↓↓↓

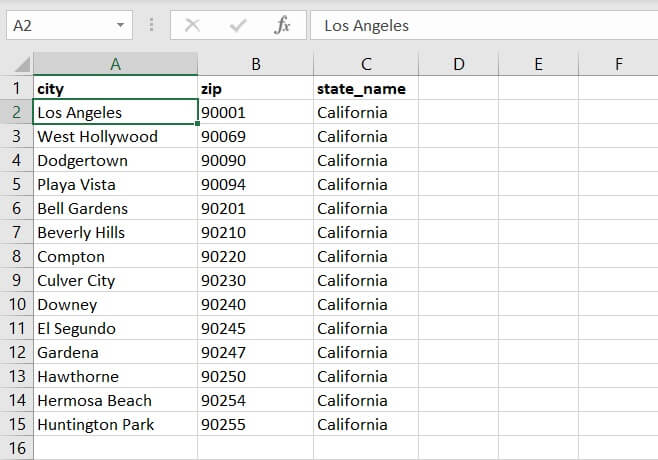Select column F header
658x460 pixels.
618,64
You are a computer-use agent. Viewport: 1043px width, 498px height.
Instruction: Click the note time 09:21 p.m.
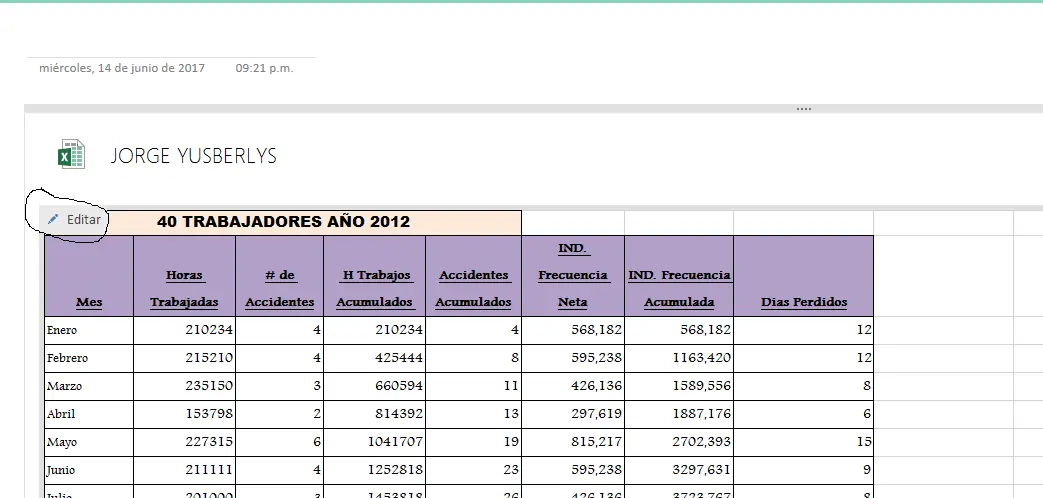pos(264,68)
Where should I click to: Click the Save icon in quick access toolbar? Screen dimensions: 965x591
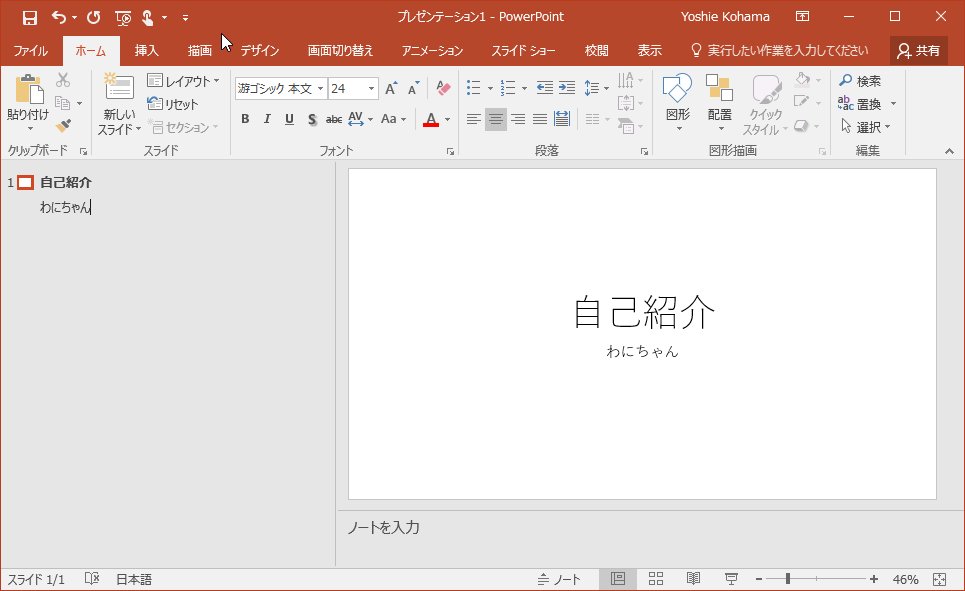click(x=30, y=17)
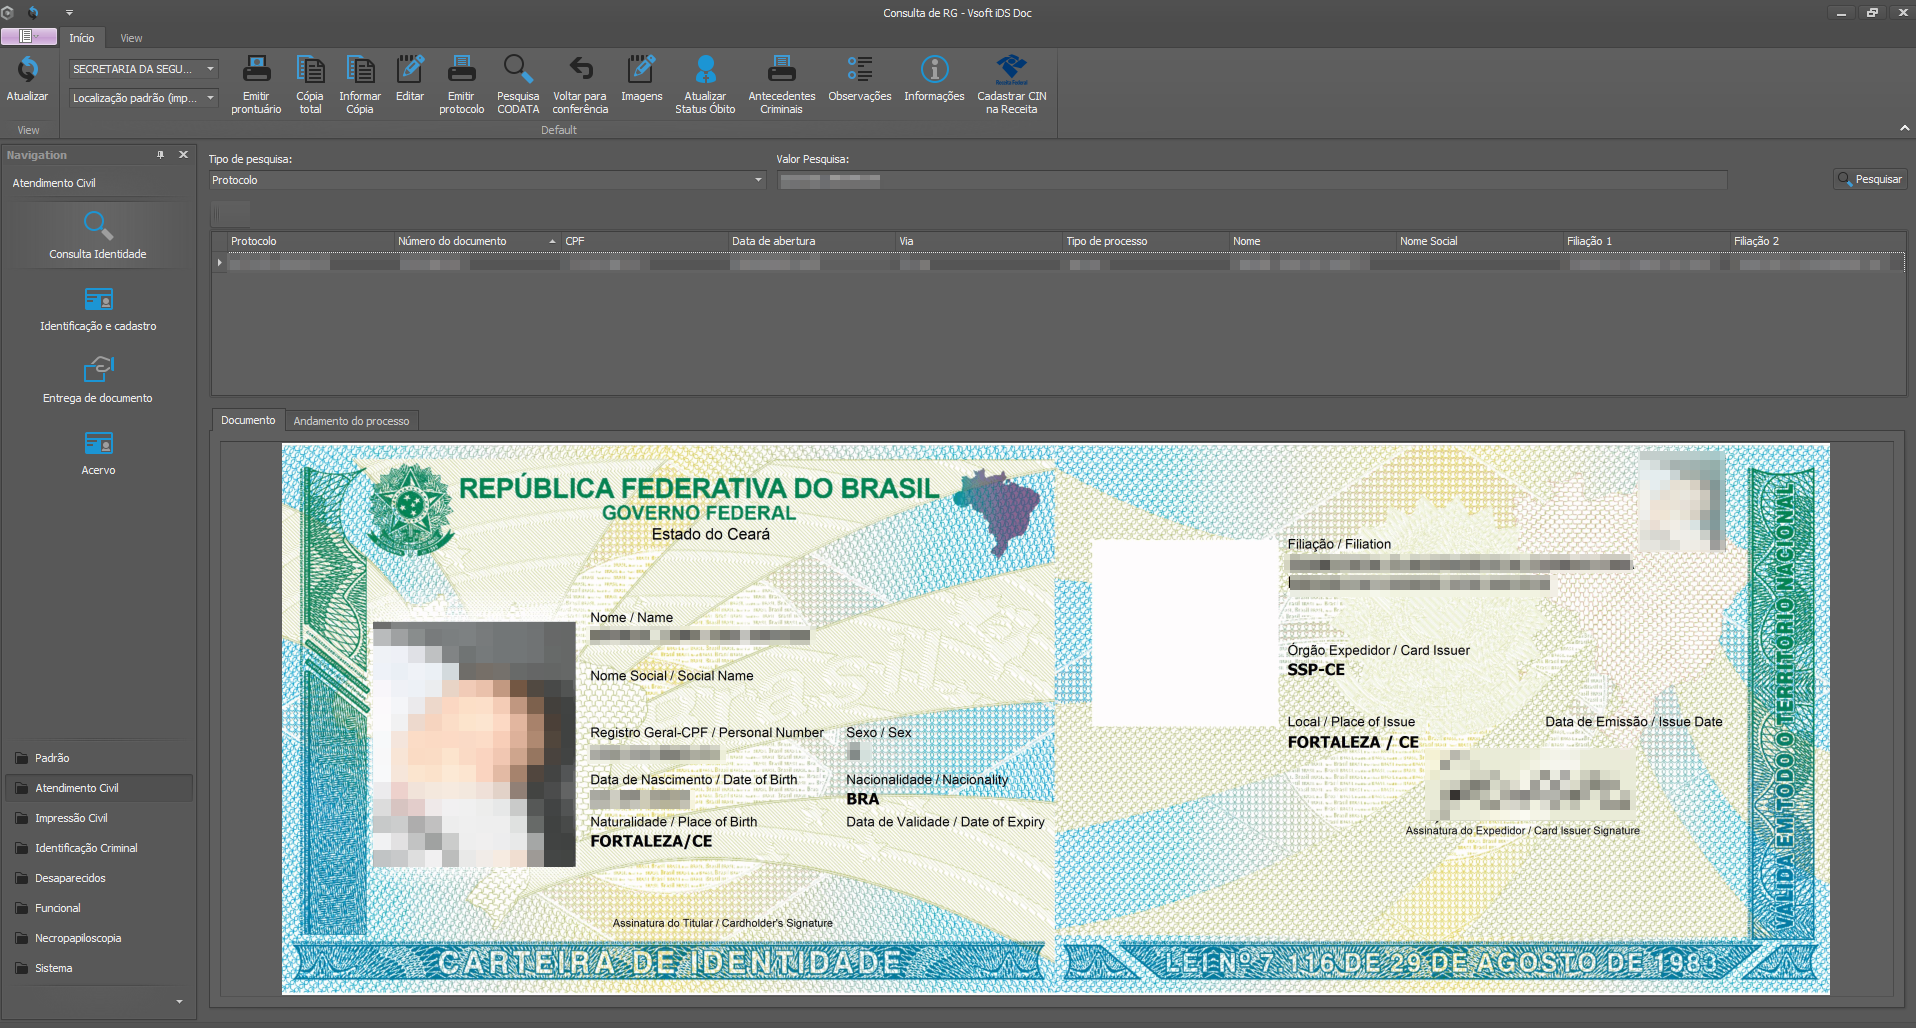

↑↑↑

Your objective:
Your output should be only the lines from the line with "You are a computer-use" through the end of the data, exactly as they stand, and no pictures.

Answer space:
You are a computer-use agent. Viewport: 1043px width, 498px height.
Instruction: Click the note time 09:21 p.m.
pos(264,68)
Where should I click to: Click the Save icon in quick access toolbar? Screen dimensions: 965x591
click(x=30, y=17)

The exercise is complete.